O Operador Nacional do Sistema Elétrico alerta que, mesmo após o recorde de contratação no último leilão de reserva, o país segue operando fora dos patamares ideais de segurança energética até 2030.
Apesar de ter concluído o maior certame de potência da história recente, o Brasil ainda enfrenta desafios consideráveis para garantir a estabilidade do suprimento elétrico. Segundo o ONS, os quase 19 mil megawatts contratados no Leilão de Reserva de Capacidade (LRCap) não foram suficientes para alinhar o SIN (Sistema Interligado Nacional) às exigências de segurança estipuladas pelo CNPE para os próximos anos.
Em audiência na Câmara dos Deputados, o diretor de planejamento do órgão, Alexandre Zucarato, detalhou que a demanda por energia segue em trajetória de alta, com crescimento anual estimado entre 3 GW e 3,5 GW. Esse avanço rápido no consumo pressiona uma infraestrutura que, desde 2025, já opera operando próxima ao seu limite técnico.
O impacto no fornecimento
O diagnóstico apresentado pelo ONS revela que o risco de interrupções no fornecimento, caso o leilão não tivesse ocorrido, seria crítico, escalando para a totalidade do sistema até 2030. Com a injeção da nova potência, os níveis de risco foram atenuados — caindo de 90% para 30% em 2029, por exemplo —, porém ainda permanecem significativamente acima do teto de 5% aceitável pela regulação vigente.
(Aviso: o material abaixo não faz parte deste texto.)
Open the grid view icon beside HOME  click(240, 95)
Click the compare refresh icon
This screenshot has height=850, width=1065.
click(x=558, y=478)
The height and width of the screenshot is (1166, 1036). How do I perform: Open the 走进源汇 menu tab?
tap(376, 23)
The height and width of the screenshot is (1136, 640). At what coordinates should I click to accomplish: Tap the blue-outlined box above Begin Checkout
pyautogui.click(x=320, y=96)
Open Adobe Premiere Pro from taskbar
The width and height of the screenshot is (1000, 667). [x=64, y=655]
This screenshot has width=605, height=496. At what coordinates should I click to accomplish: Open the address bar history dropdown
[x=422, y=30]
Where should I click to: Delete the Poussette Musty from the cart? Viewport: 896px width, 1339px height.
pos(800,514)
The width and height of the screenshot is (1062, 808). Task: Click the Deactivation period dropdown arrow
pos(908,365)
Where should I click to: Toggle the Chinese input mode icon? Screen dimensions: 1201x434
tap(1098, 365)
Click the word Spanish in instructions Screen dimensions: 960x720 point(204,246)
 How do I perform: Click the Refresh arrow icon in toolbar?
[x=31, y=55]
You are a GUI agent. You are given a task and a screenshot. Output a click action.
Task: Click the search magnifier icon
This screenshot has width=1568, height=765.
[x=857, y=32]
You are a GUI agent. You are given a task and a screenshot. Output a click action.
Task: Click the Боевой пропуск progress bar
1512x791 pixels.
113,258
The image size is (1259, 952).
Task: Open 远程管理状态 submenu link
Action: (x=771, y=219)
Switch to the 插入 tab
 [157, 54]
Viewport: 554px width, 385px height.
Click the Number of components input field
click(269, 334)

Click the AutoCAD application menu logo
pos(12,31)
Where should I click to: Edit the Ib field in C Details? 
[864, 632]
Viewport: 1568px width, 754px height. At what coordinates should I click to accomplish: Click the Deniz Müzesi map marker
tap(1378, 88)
Esse limite de 5% é uma referência fundamental relacionada ao PCMC (Plano de Corte Manual de Carga), um protocolo de segurança adotado para preservar a frequência da rede e evitar colapsos generalizados. Quando a geração não acompanha a carga, o sistema precisa acionar medidas de contenção para evitar danos estruturais.
“O volume contratado está aquém da necessidade do sistema, em função do crescimento de carga, mais ou menos da ordem de 3, 3,5 gigawatts por ano. Não há dúvidas de que o leilão foi grande, foi o maior que já fizemos, mas a contratação é perfeitamente explicada pela necessidade de potência do SIN”, afirmou Zucarato.
Projeções e próximos passos
As informações compartilhadas pelos técnicos farão parte do Plano da Operação Energética (PEN) de 2026. Os dados confirmam que, embora o LRCap represente um esforço robusto de expansão, a velocidade de crescimento da carga exige um planejamento contínuo e mais agressivo de novas fontes de potência.
O cenário aponta para uma necessidade constante de reforçar a capacidade do parque gerador brasileiro. A atenção do setor agora se volta para as próximas medidas do governo, que busca viabilizar soluções complementares — como o aguardado leilão de sistemas de armazenamento por baterias (BESS) — para mitigar o déficit projetado e garantir que o país atravesse o período de 2026 a 2031 sem comprometer a confiabilidade do serviço prestado aos consumidores.